━━━━━ TEXT SEGMENT
Marseille's impact on Allied fighter pilots and their morale is unclear. Andrew Thomas quoted Pilot Officer Bert Houle of No. 213 Squadron RAF; "He was an extremely skilled pilot and a deadly shot. It was a helpless feeling to be continually bounced, and to do so little about it." Robert Tate, in contrast, is sceptical Allied pilots would have been familiar, asking, "How well was Marseille known to Desert Air Force (DAF) personnel in the Desert? Apparently not so well. Although there is a little indication that some Allied pilots may have heard of Marseille, this information did not readily make its way down to Allied Squadrons. Fanciful stories abound of how pilots knew of one another and hoped to duel with each other in the skies. This was more than likely not the case."

==In propaganda and popular culture==
Marseille appeared four times in the Deutsche Wochenschau, the German propaganda newsreel. The first time was on Wednesday 17 February 1942 when Adolf Galland, the General der Jagdflieger, visited an airport in the desert. The second time was on Wednesday 1 July 1942 when Marseille travelled to Rastenburg to receive the Knight's Cross of the Iron Cross with Oak Leaves and Swords from Adolf Hitler. The third time was on Wednesday 9 September 1942 announcing Marseille's 17 aerial victories from 1 September 1942 and that he had been awarded the Diamonds to his Knight's Cross. His last appearance was on 30 September 1942 showing Marseille visiting Erwin Rommel.

The press, from magazines to journals, featured Marseille prolifically during 1942. Der Adler used his image for a front cover on 7 and 14 July 1942. Marseille's death did not prohibit his inclusion in the Die Wehrmacht on 21 and 28 October 1942. Signal featured him on the cover in September 1942. Berliner Illustrierte Zeitung put him on their cover on 4 July 1942.

In 1957, a German film, Der Stern von Afrika (The Star of Africa) directed by Alfred Weidenmann, was made starring Joachim Hansen as Hans-Joachim Marseille. The movie was a fictionalised account of Marseille's wartime service.

==Attitude toward Nazism==
===German Military History Research Office===
The German Military History Research Office (MGFA) published a brief evaluation of Marseille in early 2013, stating that "occasional attempts in the popular literature to suggest Marseille's unsoldierly bravado and honest character points to an ideological distance to National Socialism are misleading". MGFA concluded that, since there is no academic biography of Marseille, "it is not known that Hans-Joachim Marseille has, through his overall actions or through a single outstanding deed, earned praise in the service for freedom and justice [as defined in the current guidelines for military tradition]".
━━━━━━━━━━
━━━━━ ENTRIES SUPPLIED
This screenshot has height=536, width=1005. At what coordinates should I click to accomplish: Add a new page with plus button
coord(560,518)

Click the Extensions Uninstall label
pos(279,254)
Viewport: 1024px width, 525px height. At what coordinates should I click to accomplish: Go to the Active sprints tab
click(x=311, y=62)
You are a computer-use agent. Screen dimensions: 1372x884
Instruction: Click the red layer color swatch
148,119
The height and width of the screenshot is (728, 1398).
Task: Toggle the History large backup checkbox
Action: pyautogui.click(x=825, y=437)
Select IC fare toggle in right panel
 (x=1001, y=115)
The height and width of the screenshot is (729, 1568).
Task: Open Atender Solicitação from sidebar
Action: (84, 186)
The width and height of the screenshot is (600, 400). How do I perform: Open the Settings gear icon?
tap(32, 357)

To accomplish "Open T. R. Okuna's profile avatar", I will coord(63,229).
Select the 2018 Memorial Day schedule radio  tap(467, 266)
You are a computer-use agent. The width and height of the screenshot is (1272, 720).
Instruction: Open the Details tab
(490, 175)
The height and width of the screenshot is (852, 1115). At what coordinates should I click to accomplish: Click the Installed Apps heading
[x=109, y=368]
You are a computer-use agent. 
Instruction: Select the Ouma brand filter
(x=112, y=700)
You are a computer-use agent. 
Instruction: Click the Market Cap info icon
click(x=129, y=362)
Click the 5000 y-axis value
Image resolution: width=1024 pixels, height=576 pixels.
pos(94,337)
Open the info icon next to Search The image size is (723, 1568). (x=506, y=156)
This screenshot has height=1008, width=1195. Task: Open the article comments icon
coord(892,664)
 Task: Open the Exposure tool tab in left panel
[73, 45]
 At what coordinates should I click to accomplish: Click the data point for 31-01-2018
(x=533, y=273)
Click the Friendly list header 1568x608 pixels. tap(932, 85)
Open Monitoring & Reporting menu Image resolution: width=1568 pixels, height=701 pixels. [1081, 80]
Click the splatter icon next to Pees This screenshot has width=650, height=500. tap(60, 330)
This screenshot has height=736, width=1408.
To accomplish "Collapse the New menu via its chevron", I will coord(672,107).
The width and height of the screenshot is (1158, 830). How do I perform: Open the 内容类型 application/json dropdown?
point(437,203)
━━━━━━━━━━
**WHAT THIS EXERCISE ASKS**
**a)** According to the passage on Marseille, why did the MGFA conclude it was not known that Marseille had earned praise in the service for freedom and justice? Answer in one to three sentences.
**b)** Write out the words of the passage on Marseille, starting at "The press, from" and ending at "on 4 July 1942.".
**c)** Answer these questions from the passage on Marseille:
(i) To which squadron did Pilot Officer Bert Houle belong?
(ii) Who played Hans-Joachim Marseille in Der Stern von Afrika?
(iii) On what date did Marseille last appear in the Deutsche Wochenschau?
Use only the passage on Marseille when answering.

**TASK SOLUTIONS**
**a)** The MGFA based this conclusion on the absence of any academic biography of Marseille. Without one, it could not be established that he had earned such praise through his overall actions or through a single outstanding deed.

**b)**
The press, from magazines to journals, featured Marseille prolifically during 1942. Der Adler used his image for a front cover on 7 and 14 July 1942. Marseille's death did not prohibit his inclusion in the Die Wehrmacht on 21 and 28 October 1942. Signal featured him on the cover in September 1942. Berliner Illustrierte Zeitung put him on their cover on 4 July 1942.

**c)**
(i) No. 213 Squadron RAF
(ii) Joachim Hansen
(iii) 30 September 1942